Taxonomic group of foraminifera

Monothalamea is a grouping of foraminiferans, single celled organisms, traditionally consisting of all foraminifera with single-chambered tests, or external shell. Recent work has shown that the grouping is paraphyletic, and as such does not constitute a natural group; nonetheless, the name monothalamea continues to be used by foraminifera workers out of convenience.

== Classification ==
"Monothalamea" traditionally contains two groups, neither of which is currently considered to be monophyletic:

- "Allogromiida" traditionally consists of all foraminifera which lack a mineralised test, instead having a test of tectin. Recent work has shown that this grouping is paraphyletic.
- "Astrorhizida" traditionally consists of all foraminifera with single-chambered, agglutinated tests. Recent work has shown that this grouping is polyphyletic, as agglutinated tests have evolved from proteinaceous tests multiple times throughout foraminiferal evolution.

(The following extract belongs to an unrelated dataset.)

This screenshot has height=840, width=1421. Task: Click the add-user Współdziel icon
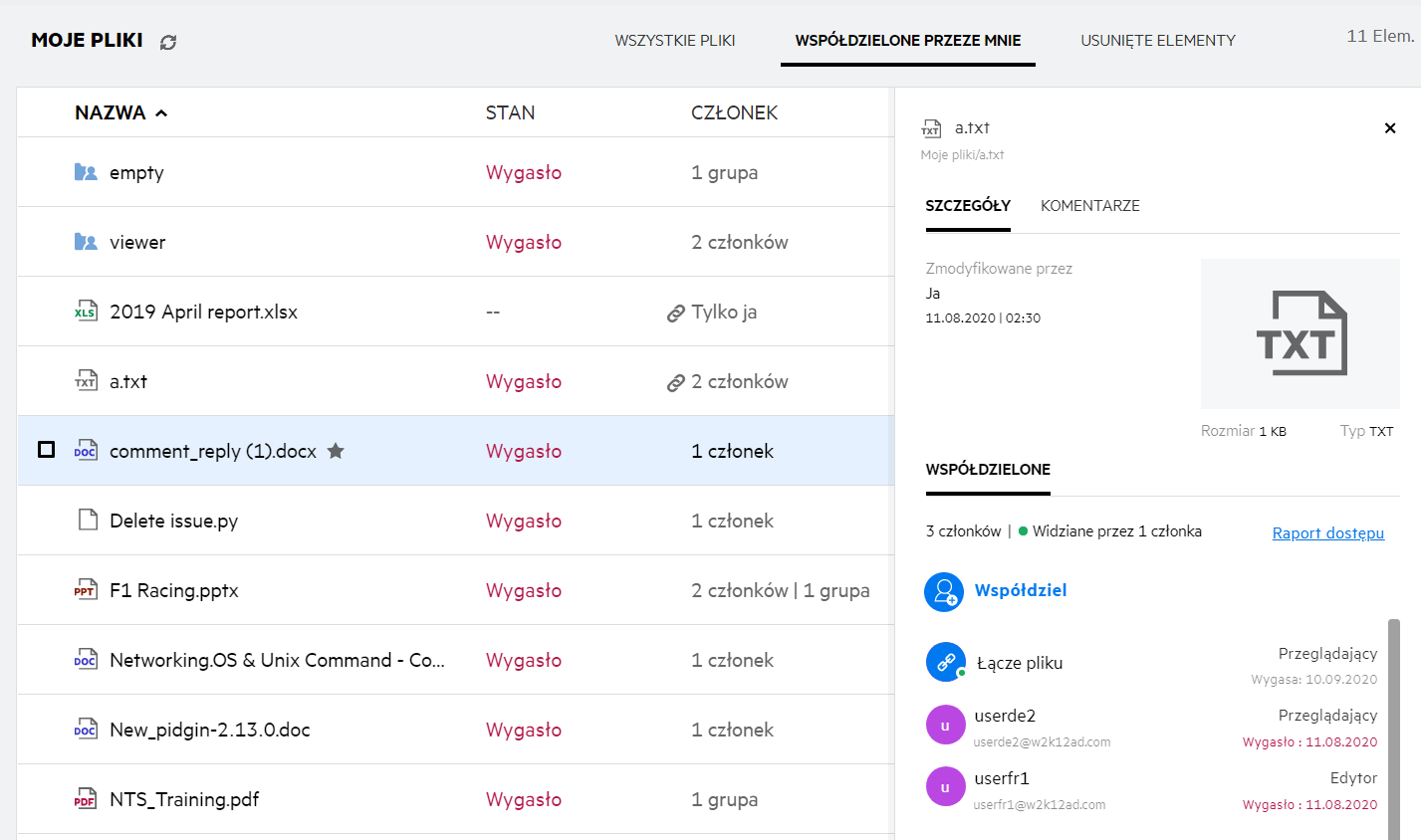click(x=943, y=591)
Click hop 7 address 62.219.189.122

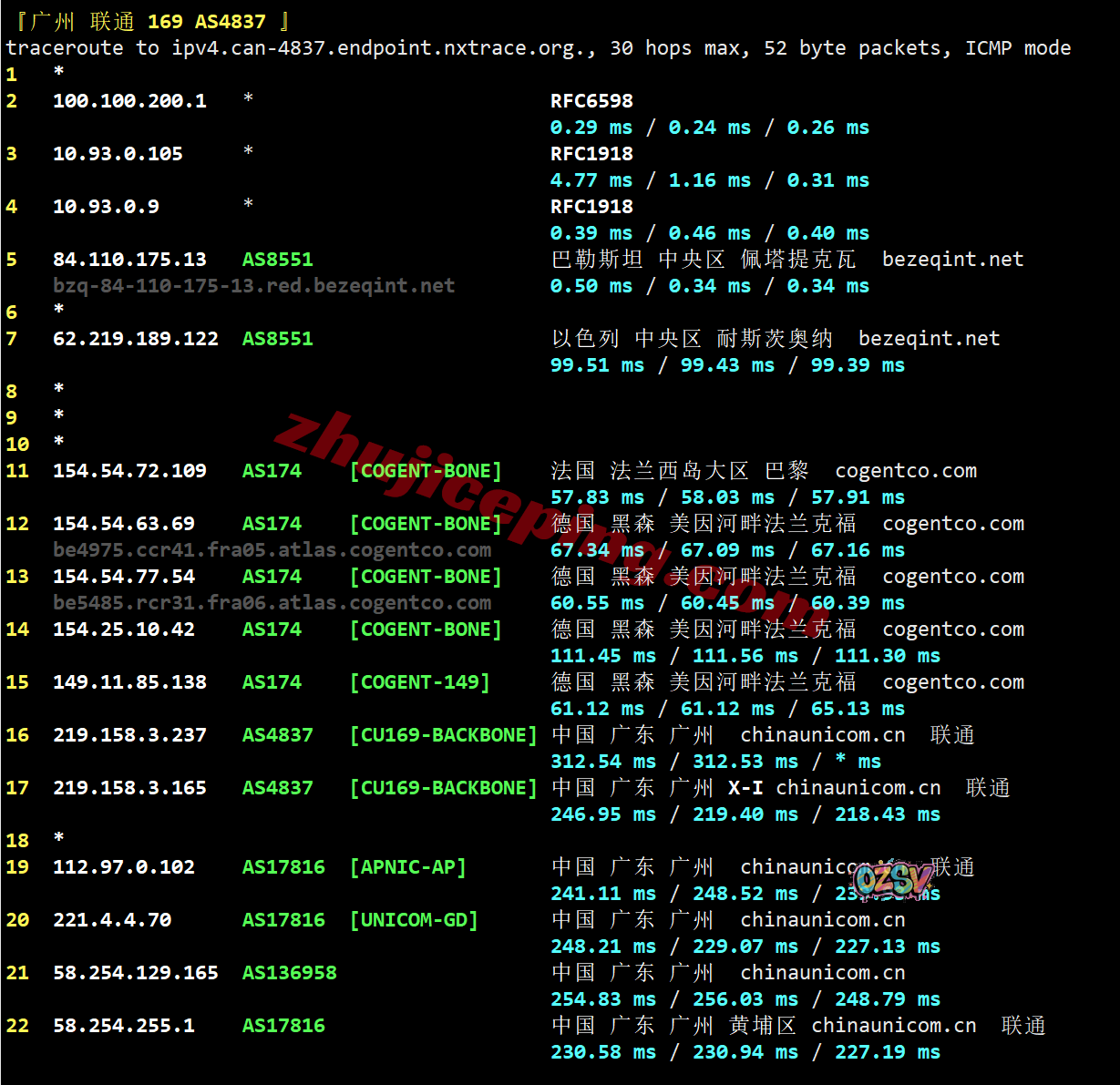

Recent molecular evidence has revealed that the deep-sea xenophyophores are in fact agglutinated, single-chambered foraminifera. Molecular evidence has also revealed that the freshwater protist Reticulomyxa is in fact a naked, testless foraminifera, and as such it has been included with monothalameans in scientific discussion.

A 2013 molecular study using small subunit rDNA concluded that known monothalameans made up at least 22 distinct living clades from marine environments with an additional four clades from freshwater eDNA.